To understand the level of genetic divergence and population structure NJ based dendrogram and model based structure plot was generated. The accessions belong to subpopulation 1 and cluster I showed maximum similarity except one genotype CG 138. The subpopulation 2 and 3 showed admixture type similar to cluster II. The subpopulation 2 and 3 have 27genotype and cluster II have 21 accessions and 17 accessions were common in both. The subpopulation 4 shows mostly germplasm accessions as same to the cluster III. The NJ dendrogram and population structure analysis produces almost similar pattern of grouping of accessions indicating that any one of the method could be adopted to decipher genetic stratification and identification of diverse accessions of linseed. The clustering derived from PCoA corresponds to the clustering of both NJ and structure analysis and revealed the robustness of the markers used in the present investigation and confidence of statistical analysis. Further, the AMOVA analysis show significance of the genetic structure, indicated 79% of the genetic variation resided within the populations and 21% was due to differences among the three population identified based on NJ analysis. In AMOVA the FST value was observed 0.21 supporting strong population structures. Our results were found to be similar to those reported earlier (Soto-Cerda et al. 2012). The high broad sense heritability of days to 50% flowering and plant height and association among these traits suggests that breeding for early flowering and shorter plant type is feasible. Further, the correlation of seed weight/plant with number of capsules/plant, capsule weight/plant and test weight indicated that indirect selection through these traits might be helpful in developing high yielding linseed varieties. The model based structure analysis characterized the accessions in subpopulations and was useful for association mapping (Newell et al. 2010) and further breeding strategies.
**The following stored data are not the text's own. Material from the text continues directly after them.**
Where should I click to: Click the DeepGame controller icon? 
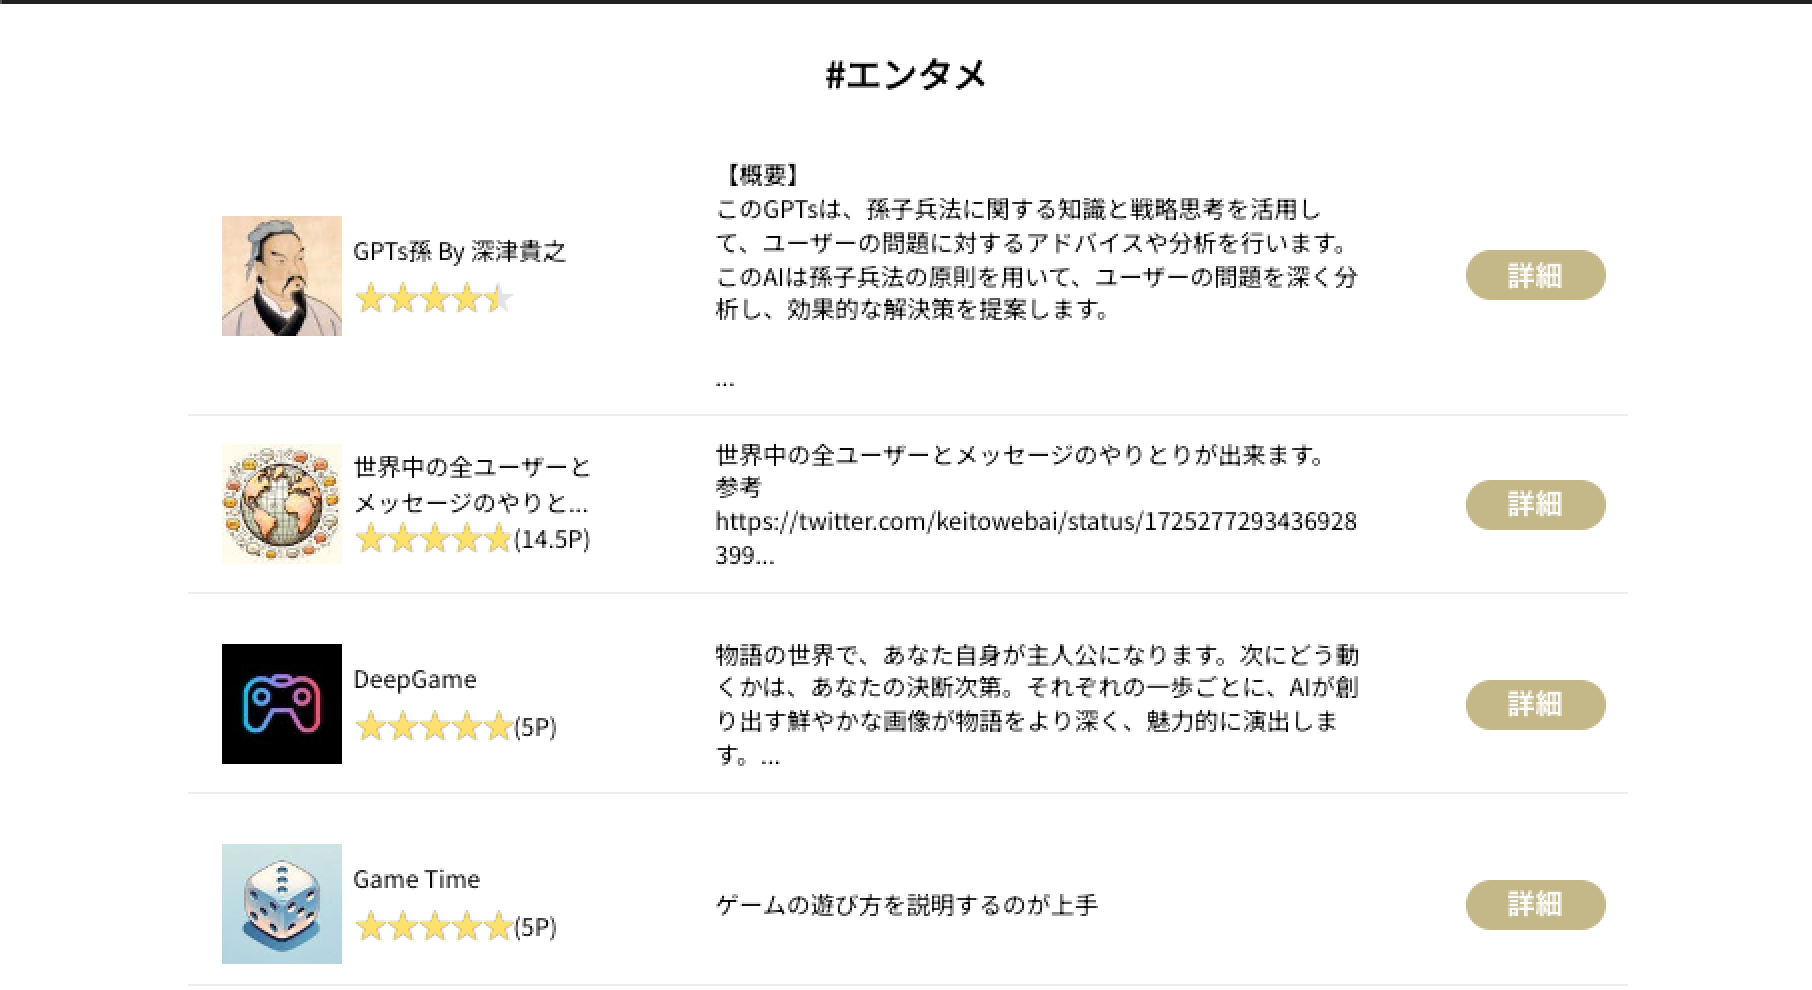281,704
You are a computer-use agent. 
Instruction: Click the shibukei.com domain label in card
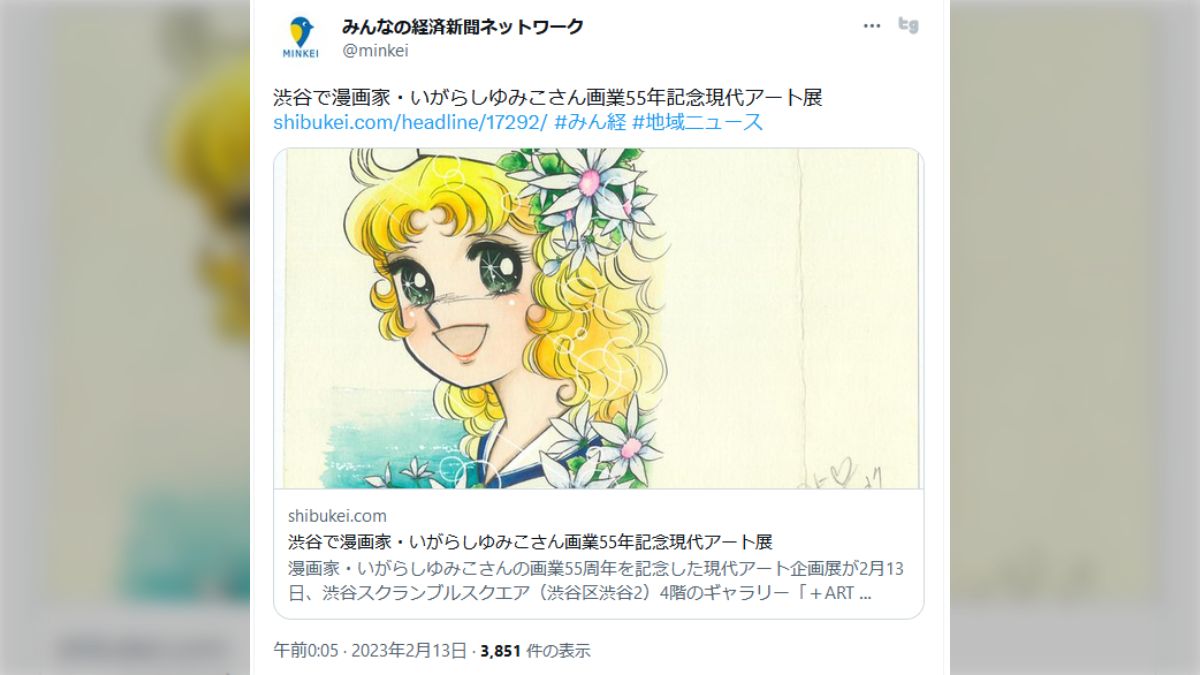(x=337, y=516)
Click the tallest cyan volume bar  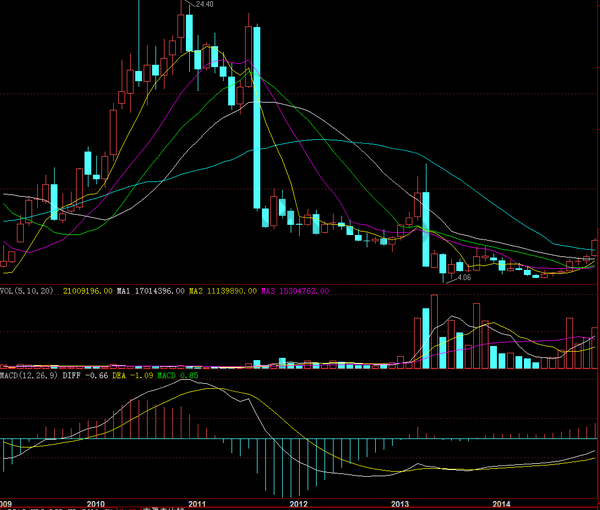pyautogui.click(x=426, y=339)
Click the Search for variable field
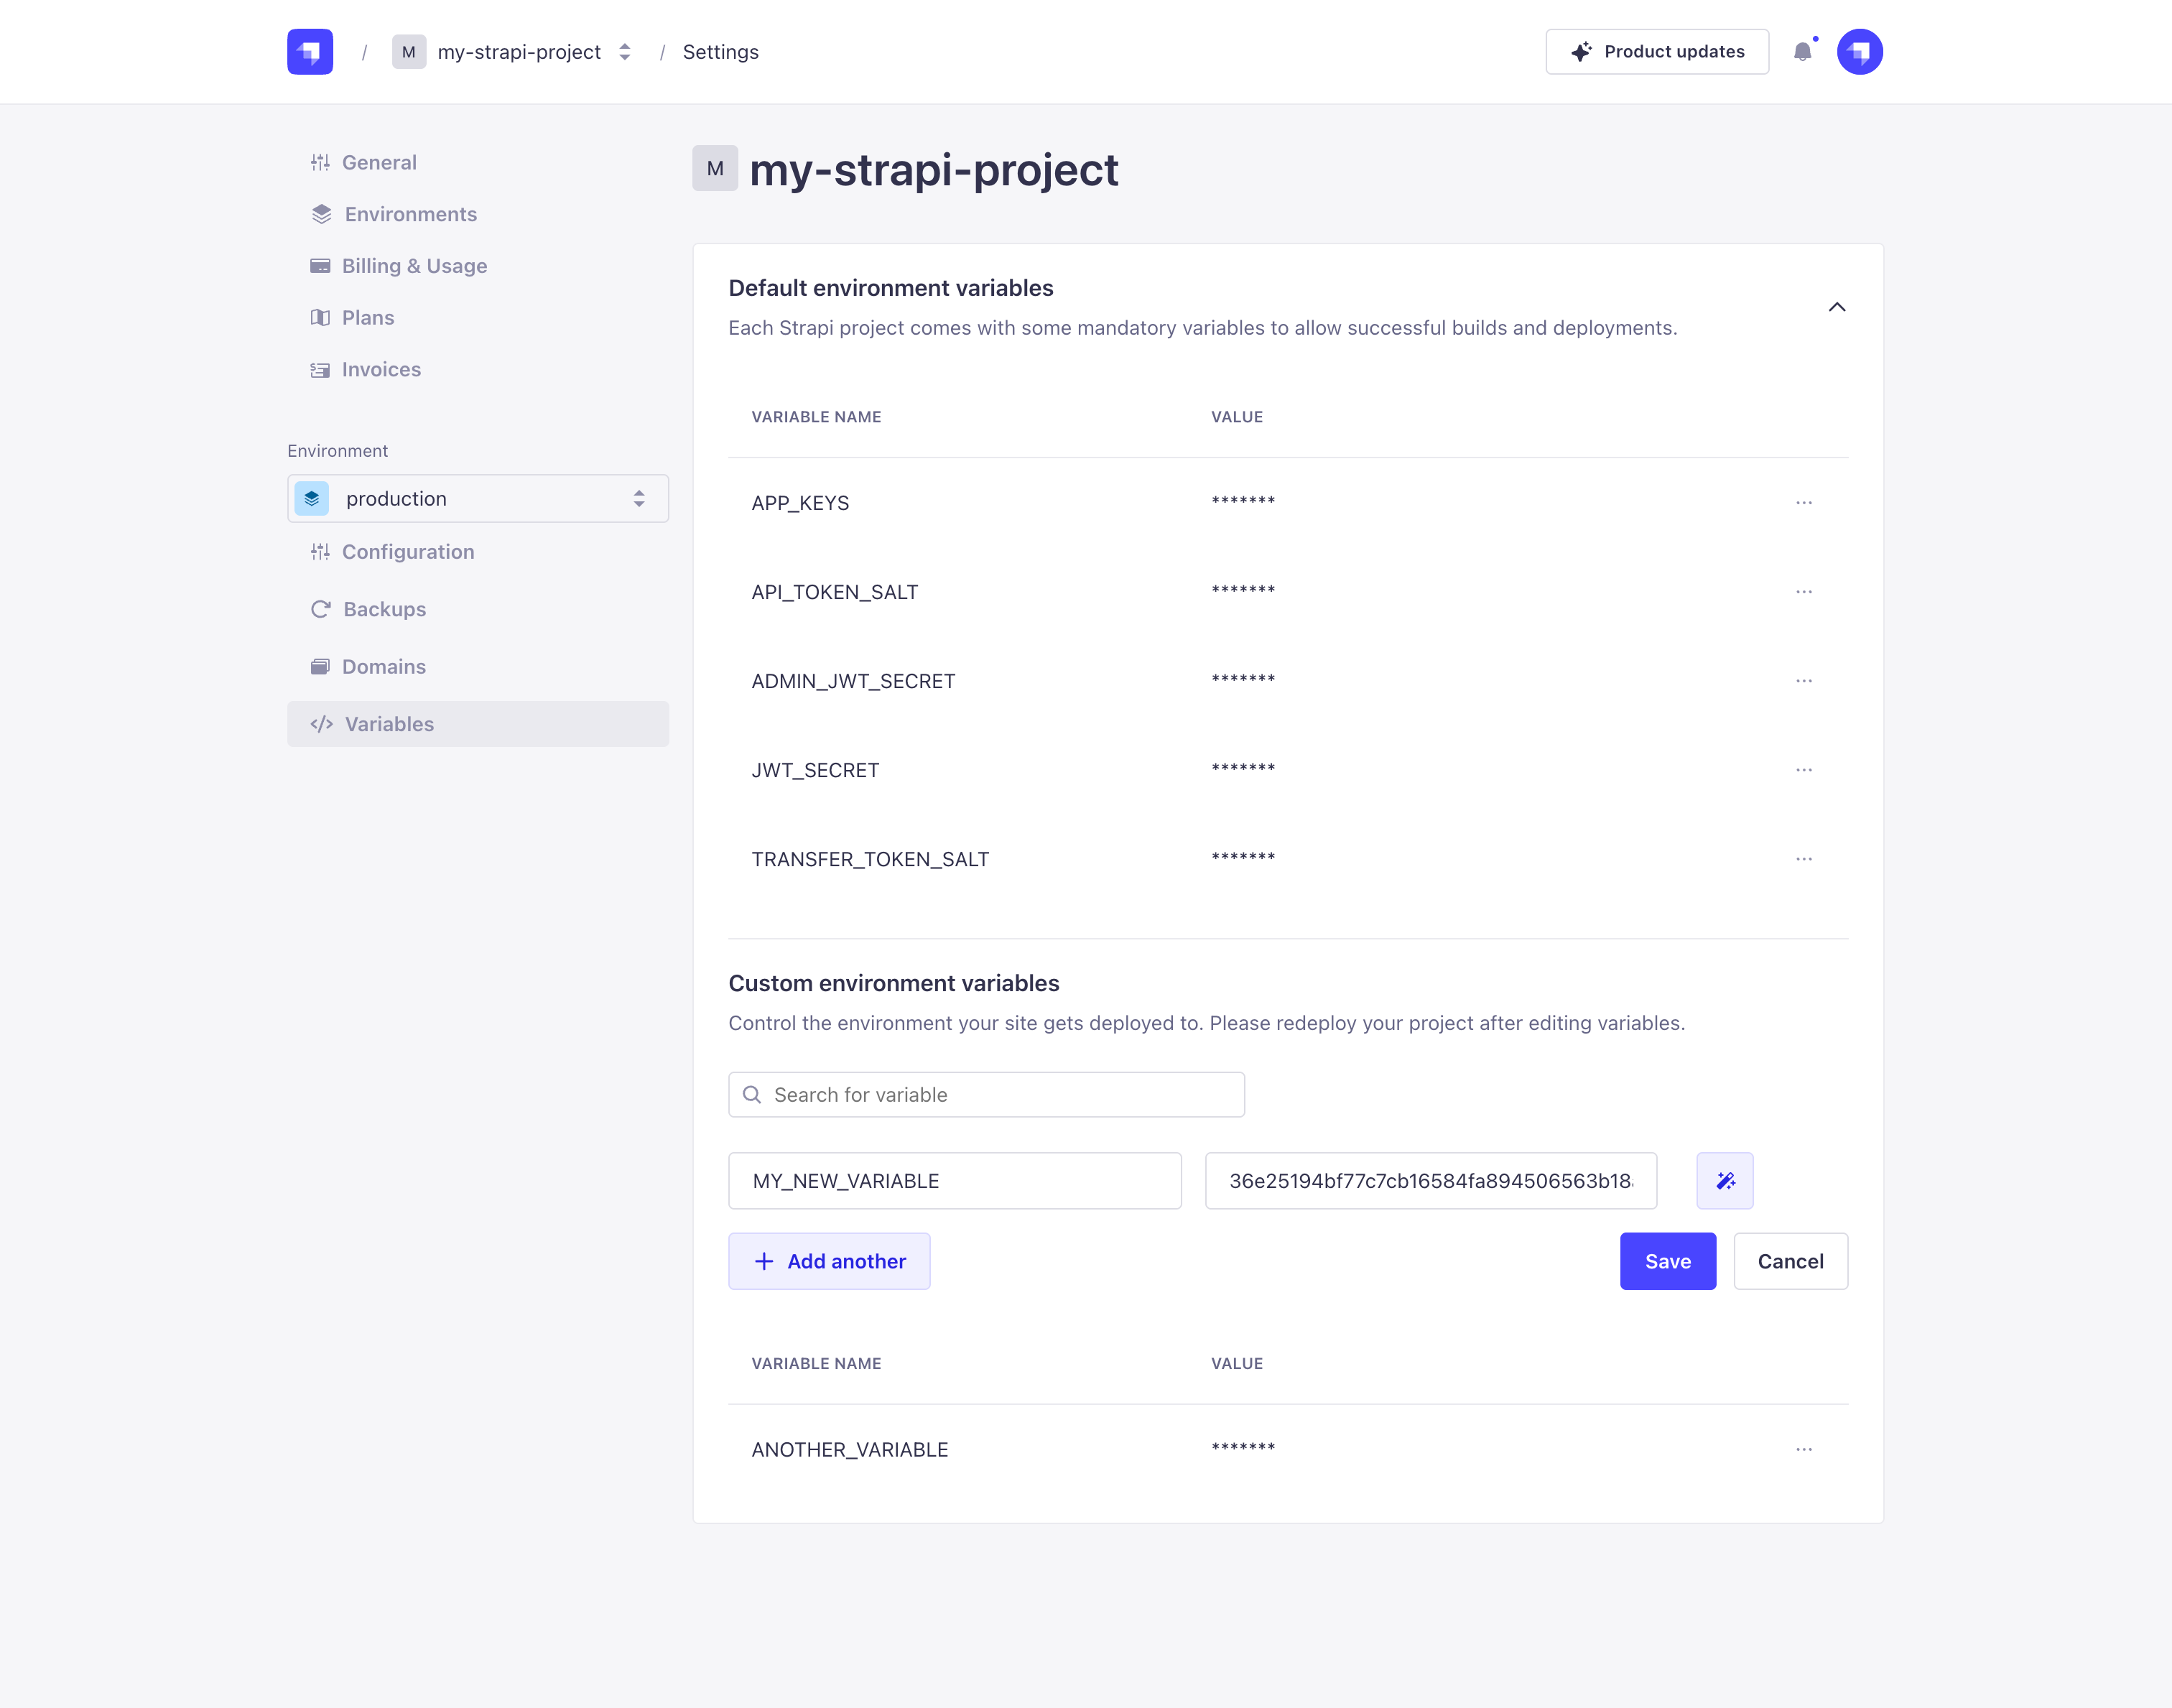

Association mapping is widely being utilized for detecting marker-trait association based on the genetic resources routinely used for genetic improvement programs (Font I Forcada et al. 2015; Cheng et al. 2015; Yan et al. 2009; Cai et al. 2013). As compared to bi-parental QTL mapping, association mapping increases the range of natural variation that can be exploited in a single experiment and potential genomic regions could be identified (Jin et al. 2010). However, this method has chances of false positives mainly due to the population structure (Pritchard et al. 2000) and familial relatedness (Yu et al. 2006). Several linear and mixed models have been proposed to correct the population structure and reduce the false positive factors (Pritchard et al. 2000; Price et al. 2006; Yu et al. 2006). Association mapping in linseed have been carried out for various agronomic and seed quality traits (Soto-Cerda et al. 2013, 2014) using SSR markers. Soto-Cerda et al. (2013) identified 12 QTLs for six agronomic traits while 9 QTLs were identified for seed quality traits (Soto-Cerda et al. 2014). In the present investigation only 1 QTL was potentially identified for days to 50% flowering. One SSR Lu_3043 was consistently associated with days to 50% flowering by both GLM and MLM marker trait association analysis. These results suggest the usefulness of this marker for further characterization of this trait. The poor association was due to less number of markers and or accessions used. In order to tap maximum number of QTLs for important agronomic traits diverse set of accessions and large number of markers should be used.

Conclusion

The present investigation added knowledge on genetic variation, population structure and genetic diversity status of 168 linseed accessions. Several important accessions have been identified which could be of potential for future linseed genetic improvement program. Additionally, one important QTL related to flowering trait have also been identified.